_Exercise goal:_ Rewrite everything from the line containing "Open the poster's profile avatar" down to the last of these lines, putting "magnifier" in place of "magnifying glass" and changing nothing else. Leave the pictures out.

Stored entries:
--
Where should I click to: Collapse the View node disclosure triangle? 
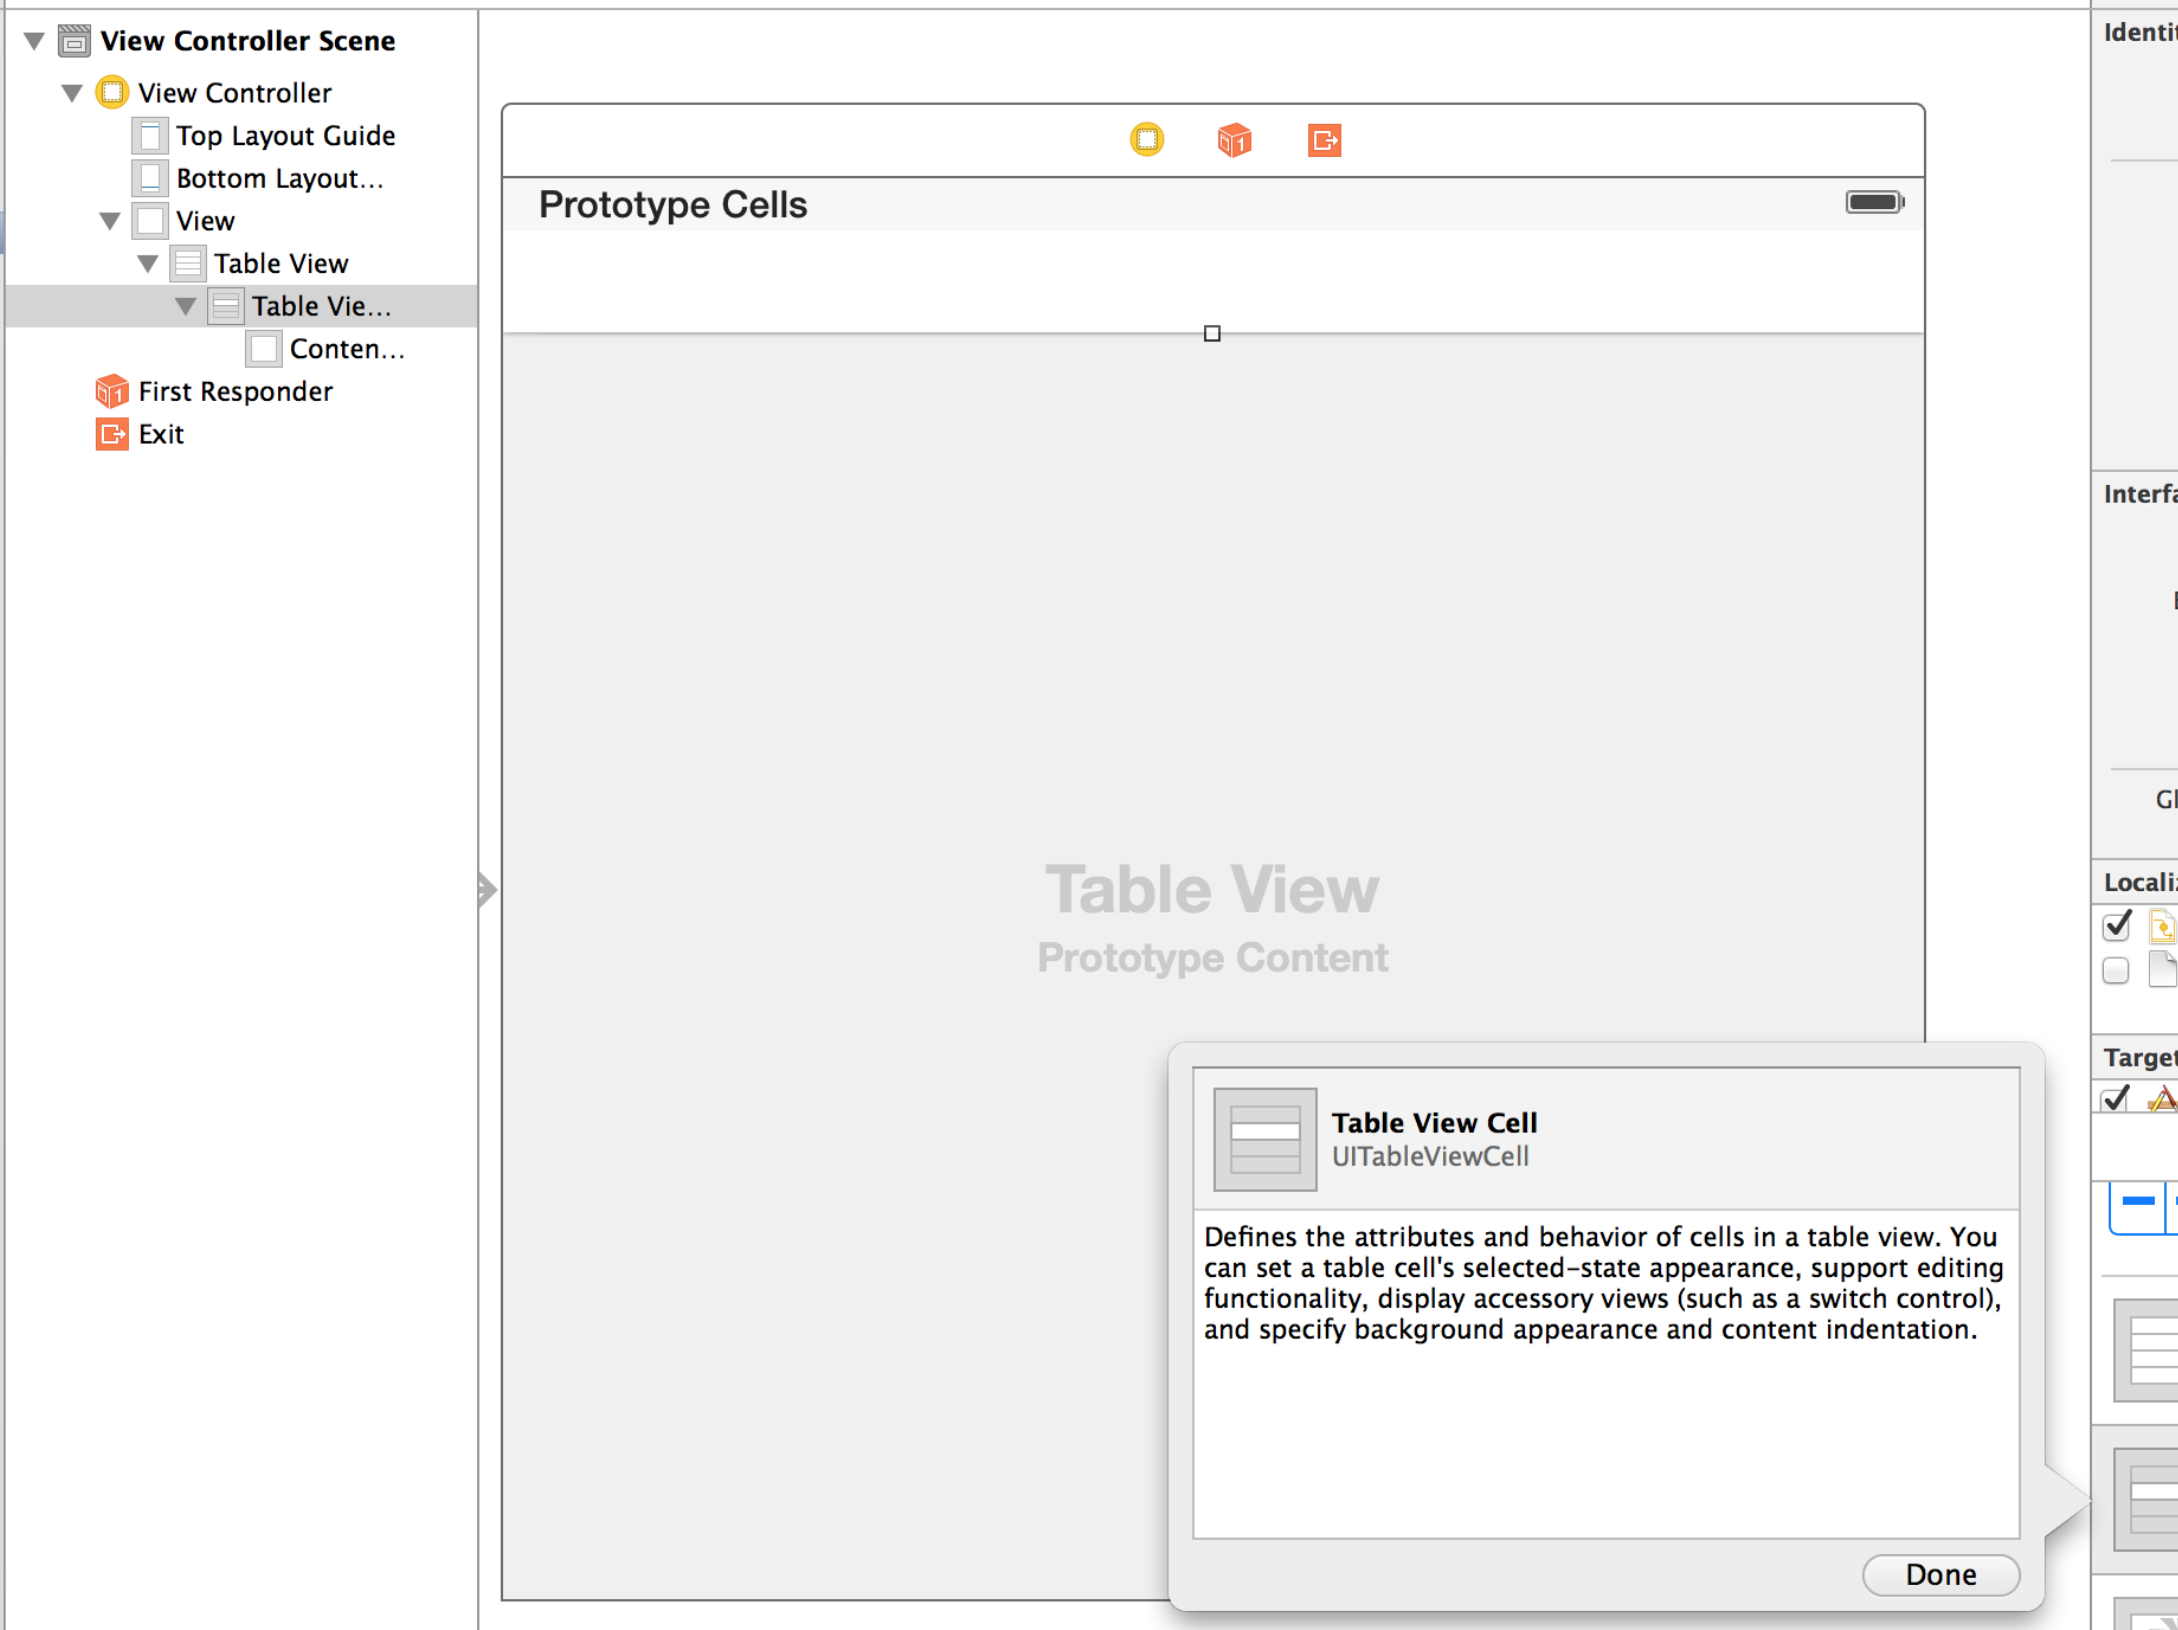click(110, 220)
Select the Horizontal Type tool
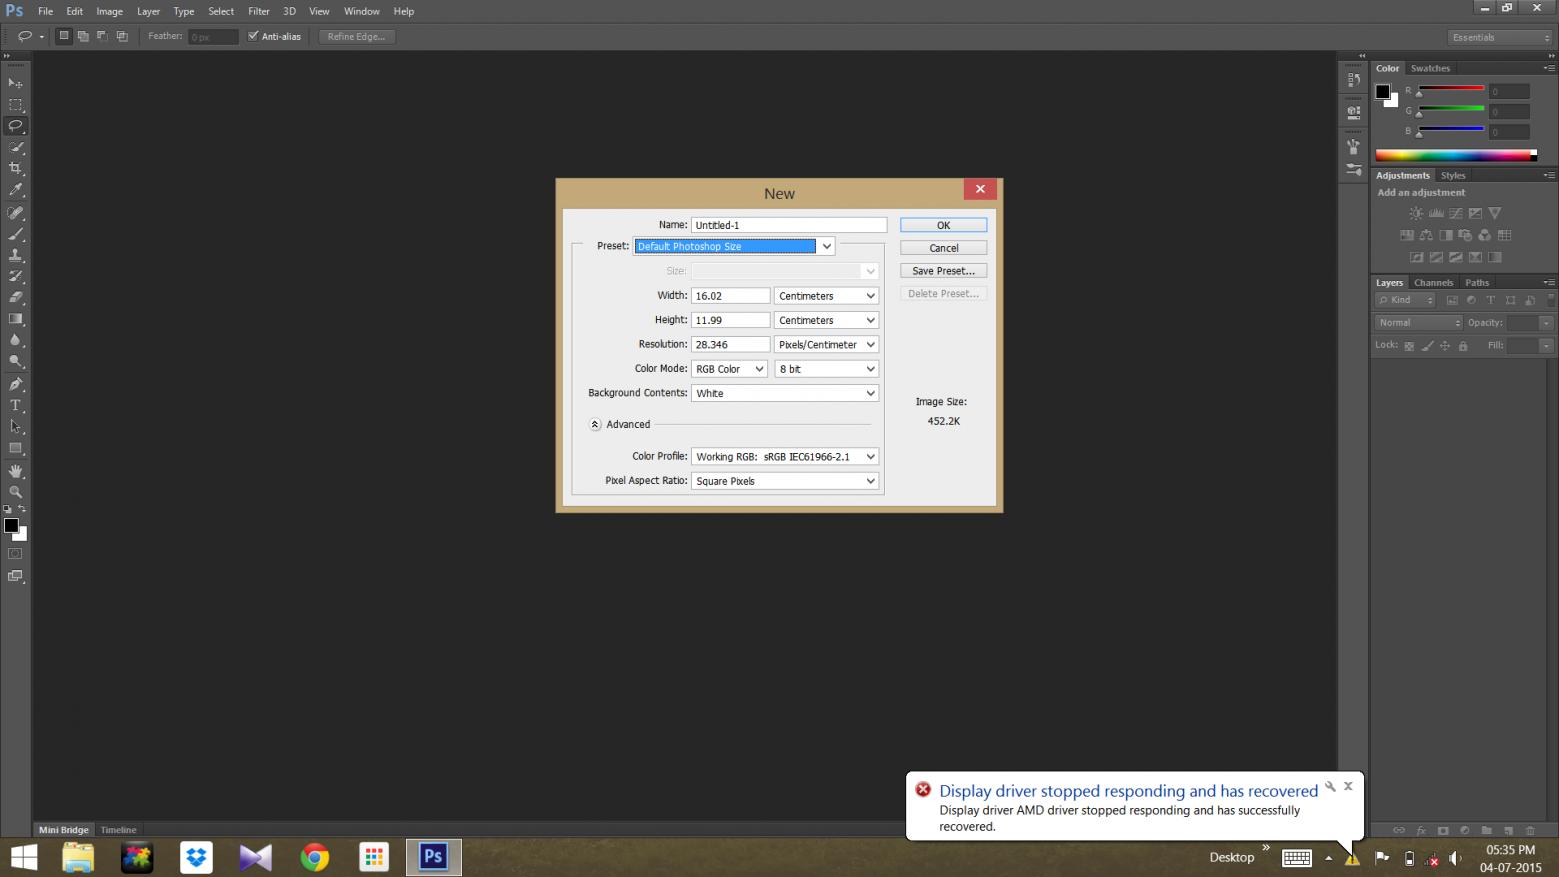Screen dimensions: 1559x877 click(x=16, y=405)
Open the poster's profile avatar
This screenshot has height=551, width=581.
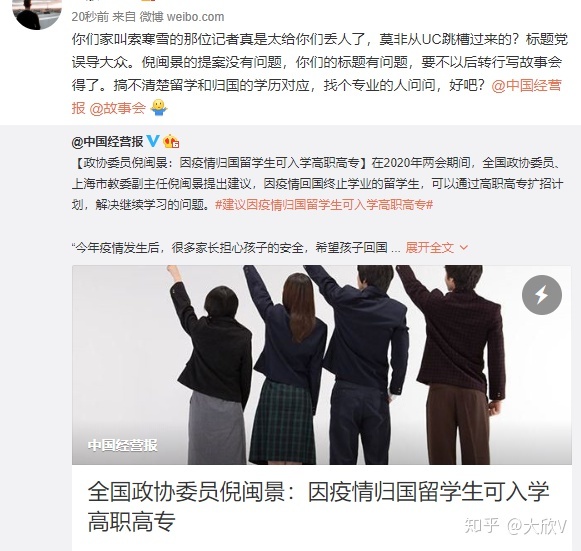point(37,14)
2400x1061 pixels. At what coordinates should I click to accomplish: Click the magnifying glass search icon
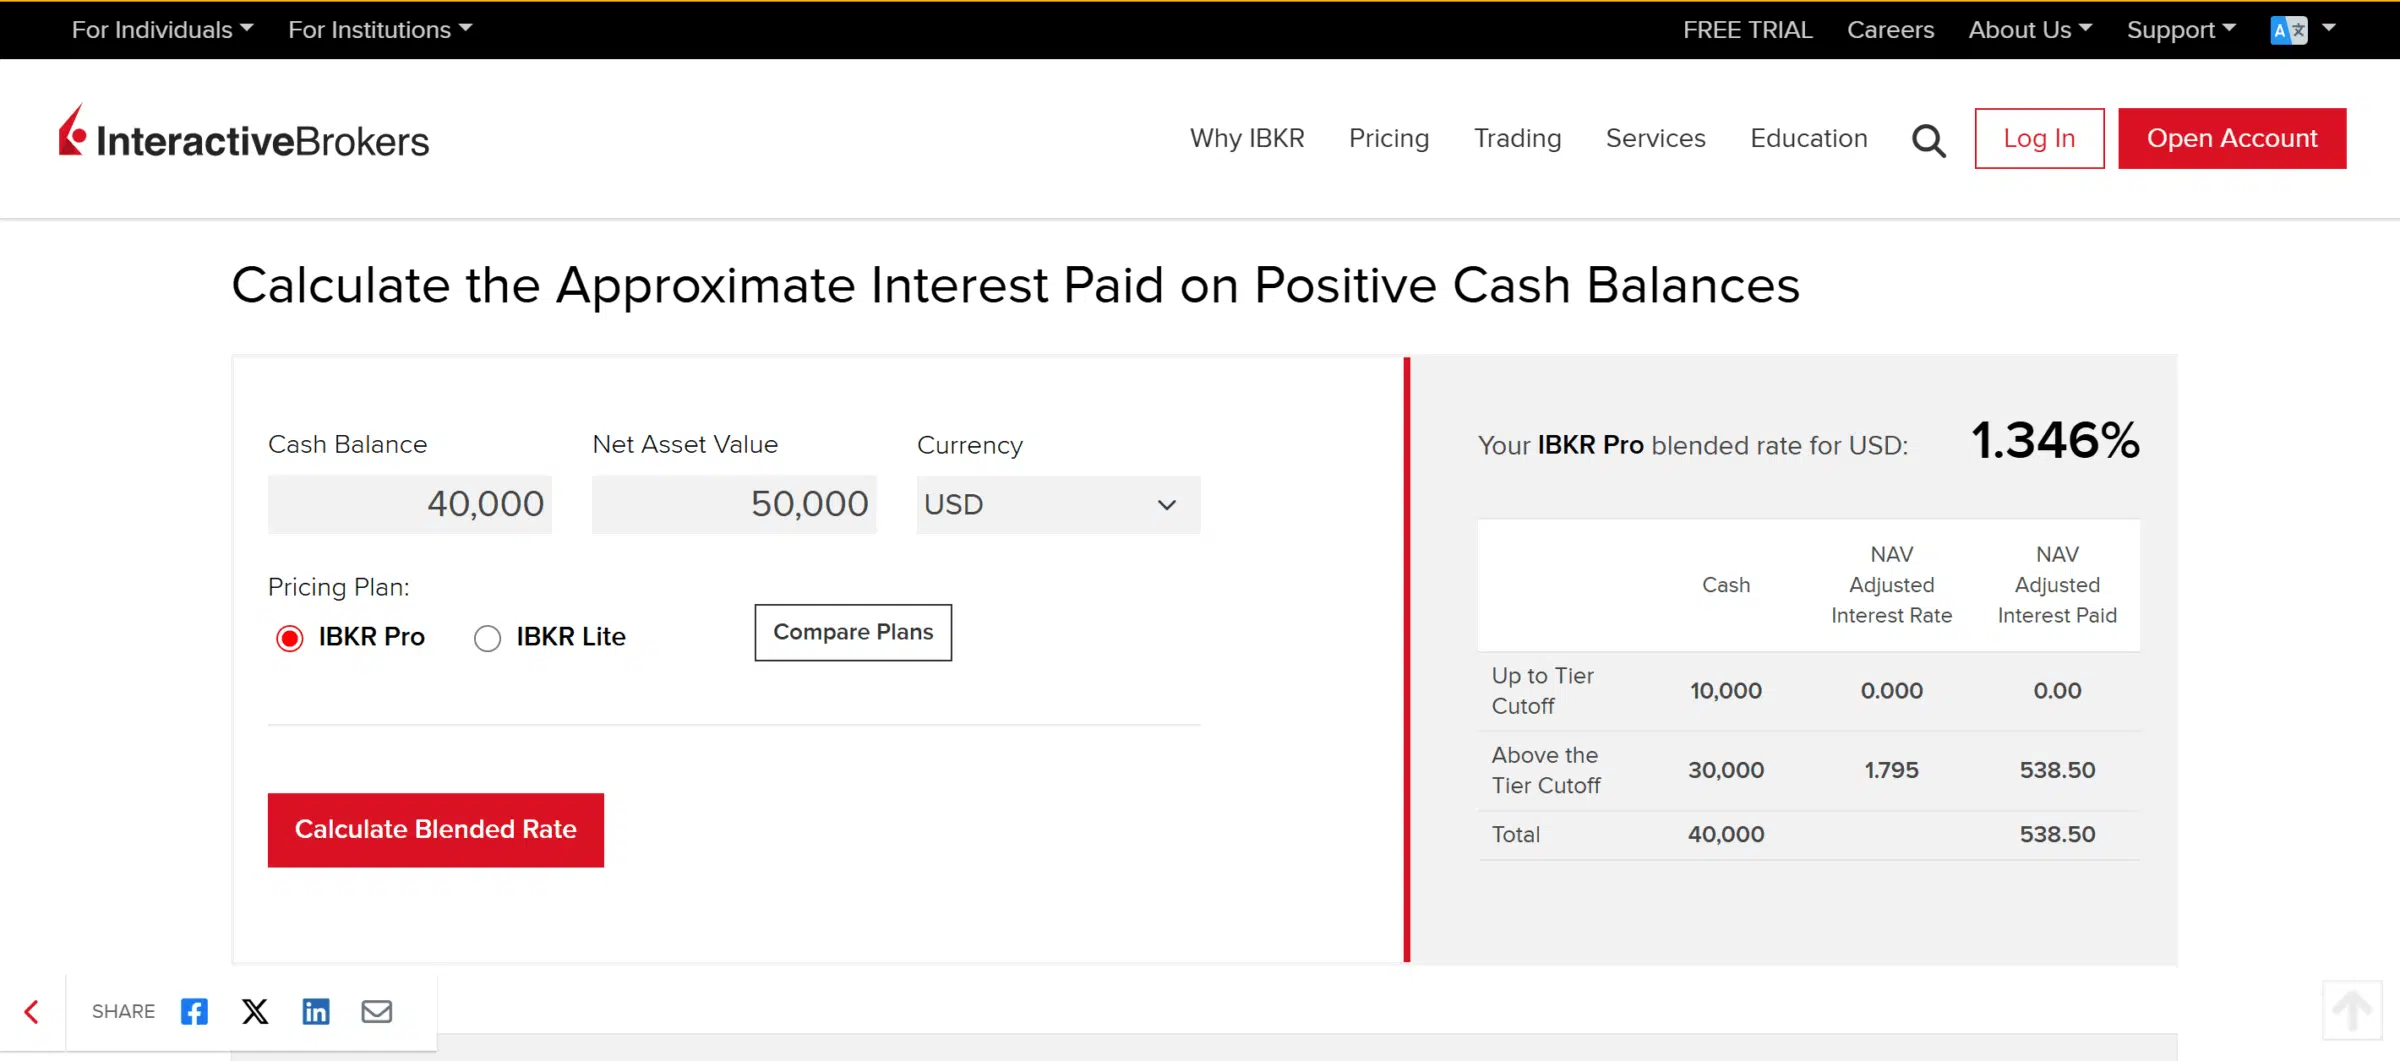tap(1928, 140)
--
_Solution for this task:_
Open the poster's profile avatar
This screenshot has height=551, width=581.
point(37,14)
2400x1061 pixels. At what coordinates should I click to accomplish: Click the magnifier search icon
tap(1928, 140)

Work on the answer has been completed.